## Task brief
In the entries below, find the line containing "Click the Drum Painkiller macro knob" and the line containing "You are a GUI". Copy those two lines and everything between them exactly, without the pictures.

## Materials provided
::::::::

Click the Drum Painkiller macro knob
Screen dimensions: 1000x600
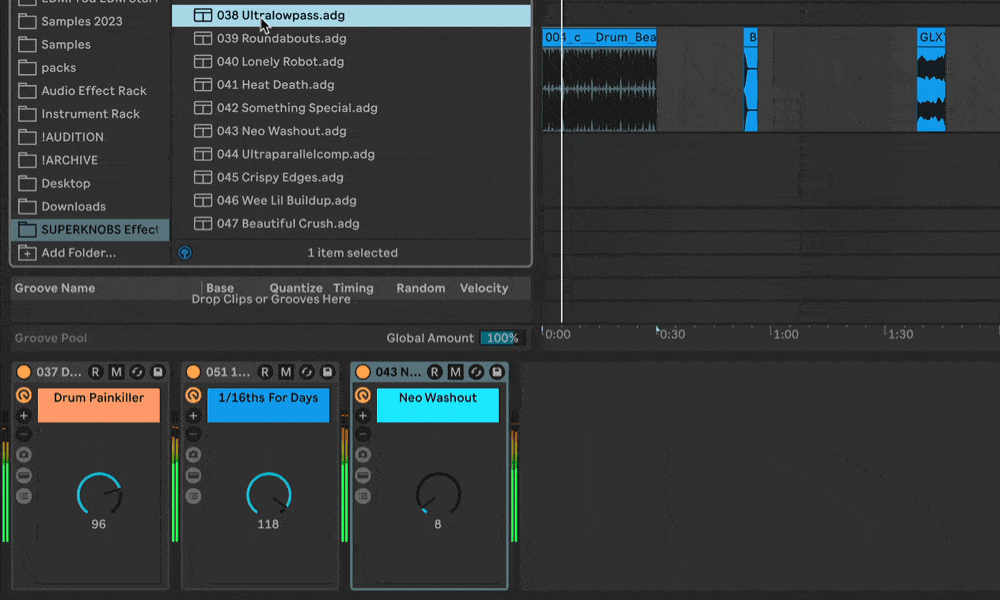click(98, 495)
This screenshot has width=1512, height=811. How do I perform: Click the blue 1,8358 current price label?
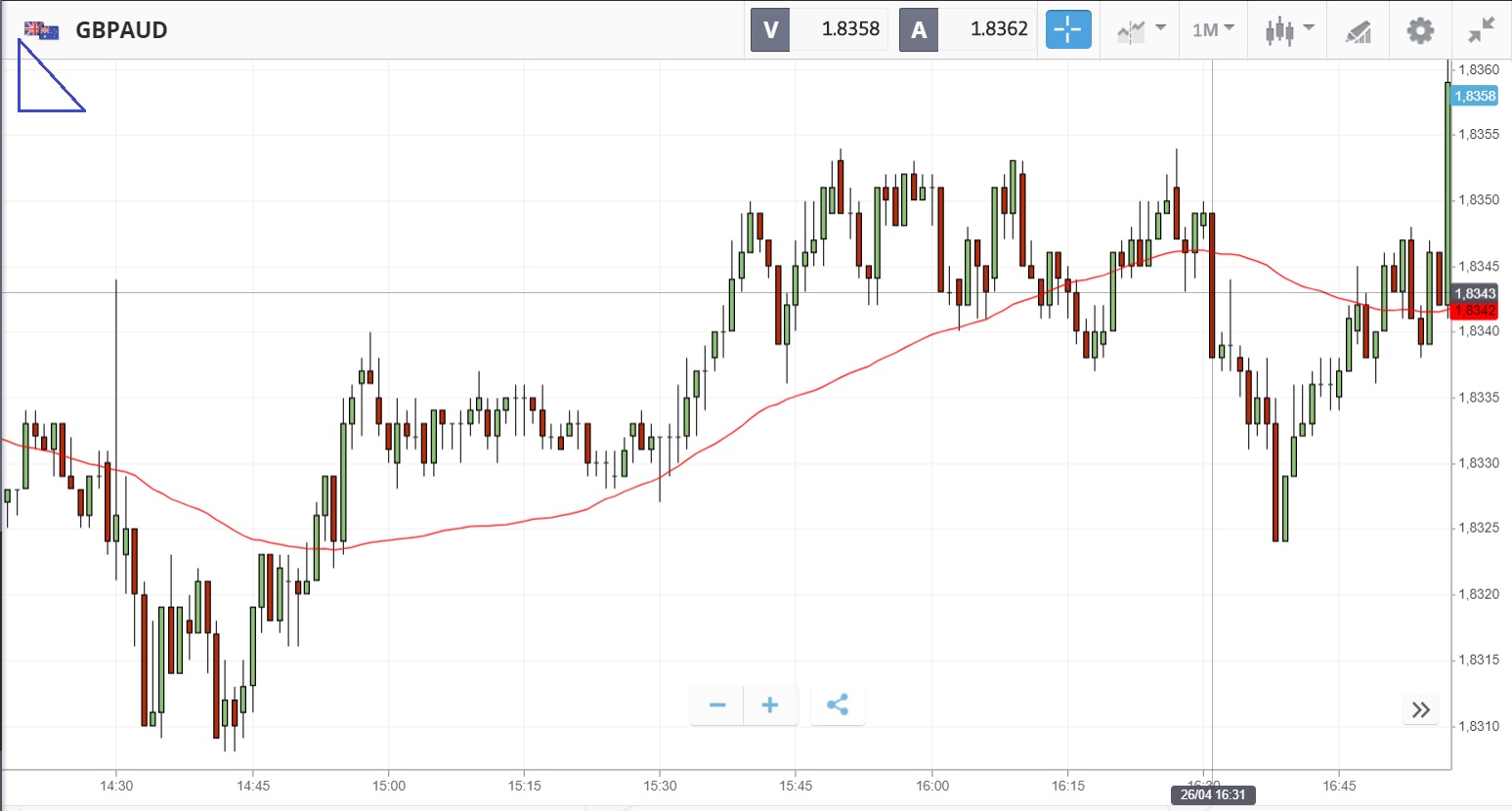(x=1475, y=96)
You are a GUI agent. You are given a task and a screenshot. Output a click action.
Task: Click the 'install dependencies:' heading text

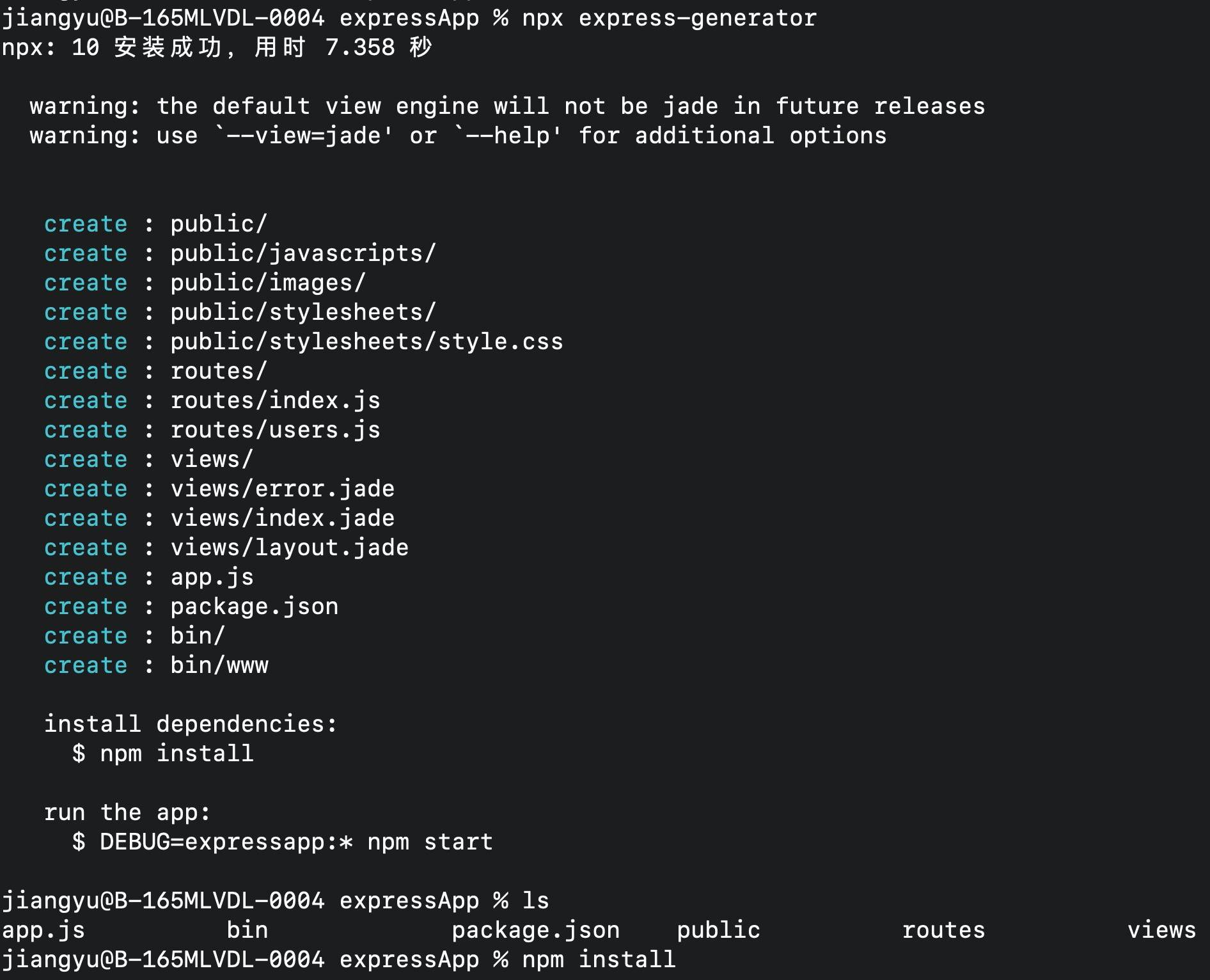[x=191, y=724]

::::::::

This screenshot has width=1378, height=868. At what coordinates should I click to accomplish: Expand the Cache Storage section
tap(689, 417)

::::::::

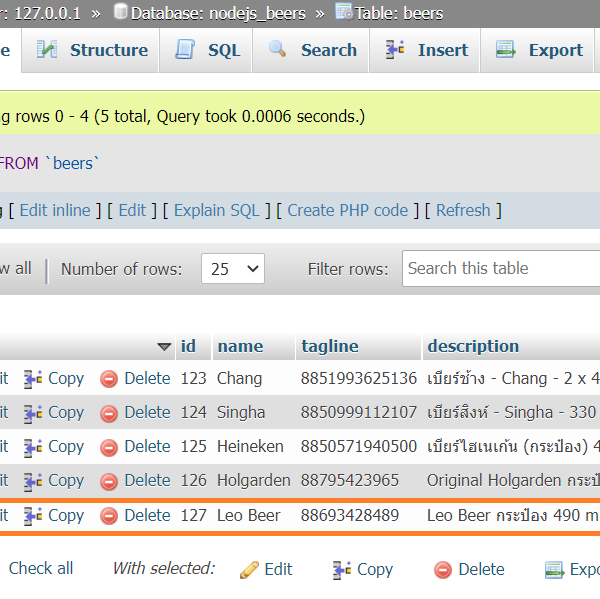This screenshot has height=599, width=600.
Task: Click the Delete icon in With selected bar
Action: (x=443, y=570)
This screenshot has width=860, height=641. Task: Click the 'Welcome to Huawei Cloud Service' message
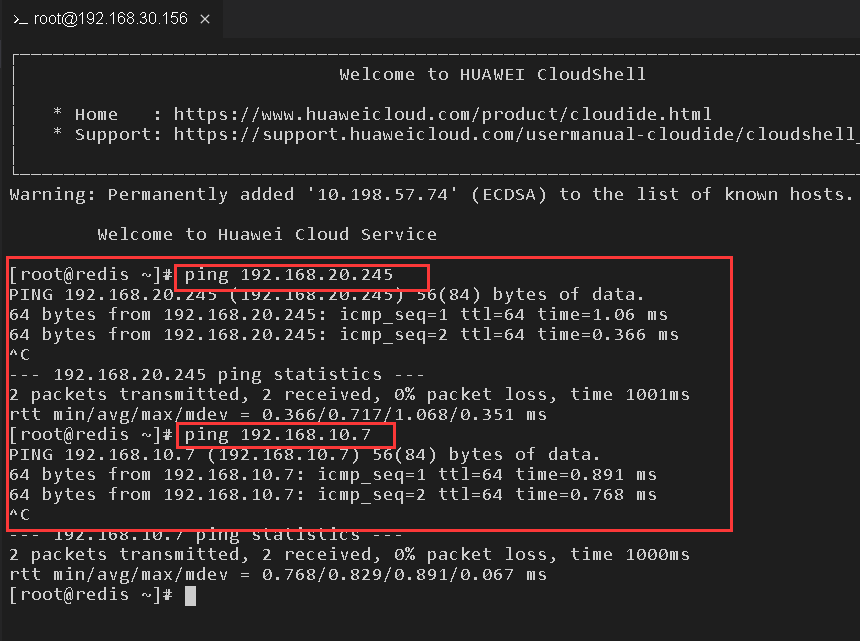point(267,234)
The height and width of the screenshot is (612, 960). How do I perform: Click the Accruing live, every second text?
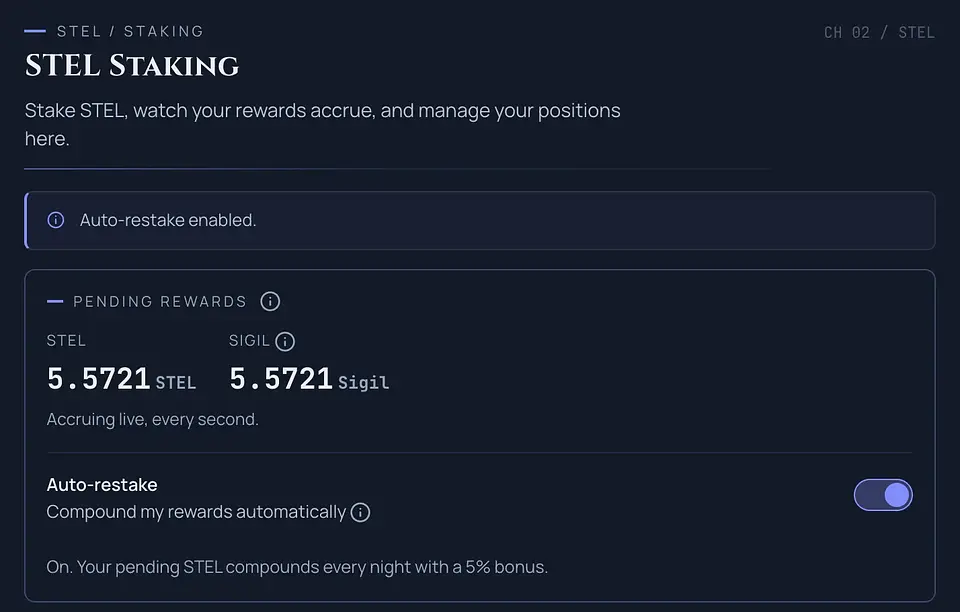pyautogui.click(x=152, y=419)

::::::::

## Result of the task
Click the Drum Painkiller macro knob
Screen dimensions: 1000x600
click(98, 495)
This screenshot has width=1512, height=811. How do I perform: Click the blue 1,8358 current price label?
(x=1475, y=96)
You are a GUI agent. You are given a task and a screenshot. Output a click action.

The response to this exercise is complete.